Word and element location records
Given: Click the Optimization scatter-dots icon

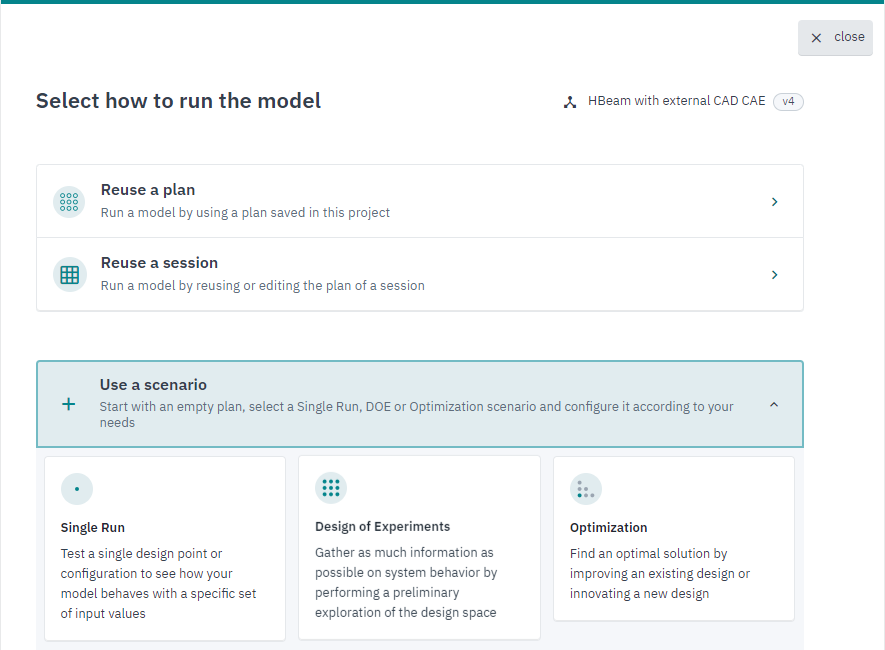Looking at the screenshot, I should pyautogui.click(x=586, y=489).
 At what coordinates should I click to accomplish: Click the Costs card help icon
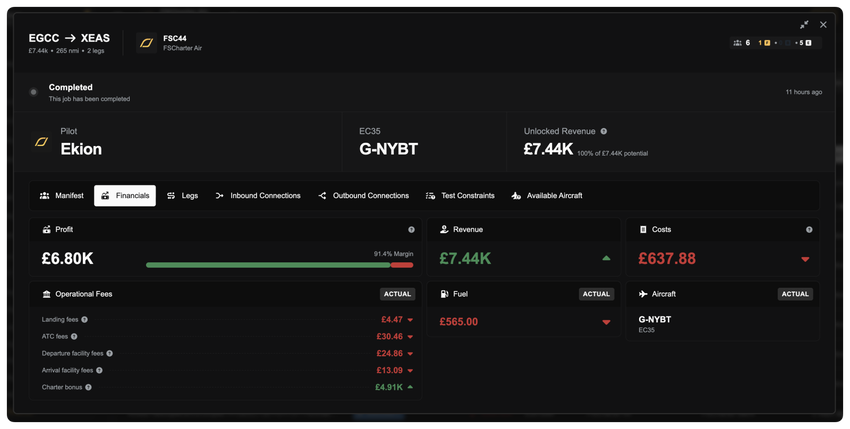pyautogui.click(x=809, y=230)
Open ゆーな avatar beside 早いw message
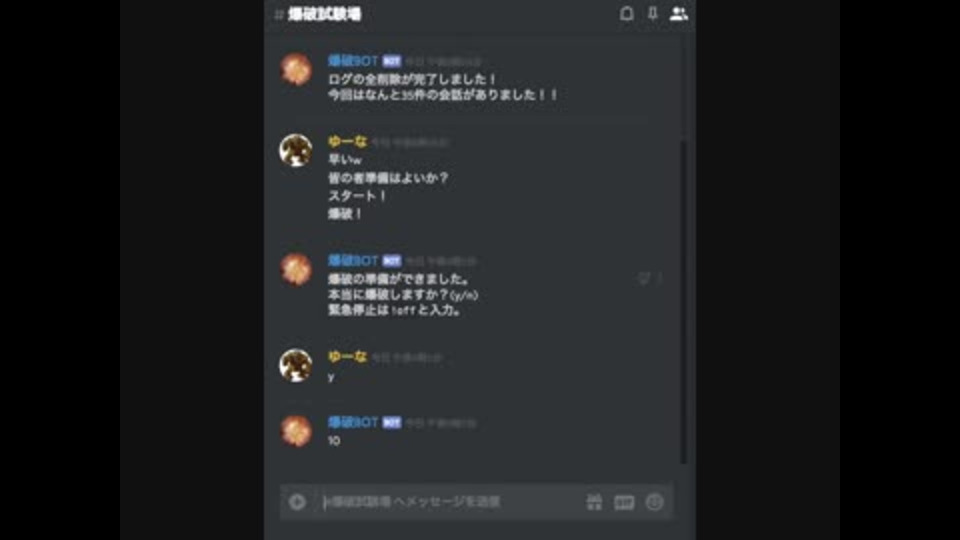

### What you should do
Please render each line of the records above as a Markdown table with the columns "No." and "Line," leaving out blank lines. Keep the pictures out of the table.

### Correct output
| No. | Line |
|---|---|
| 1 | Given: Click the Optimization scatter-dots icon |
| 2 | Looking at the screenshot, I should pyautogui.click(x=586, y=489). |
| 3 |  At what coordinates should I click to accomplish: Click the Costs card help icon |
| 4 | pyautogui.click(x=809, y=230) |
| 5 | Open ゆーな avatar beside 早いw message |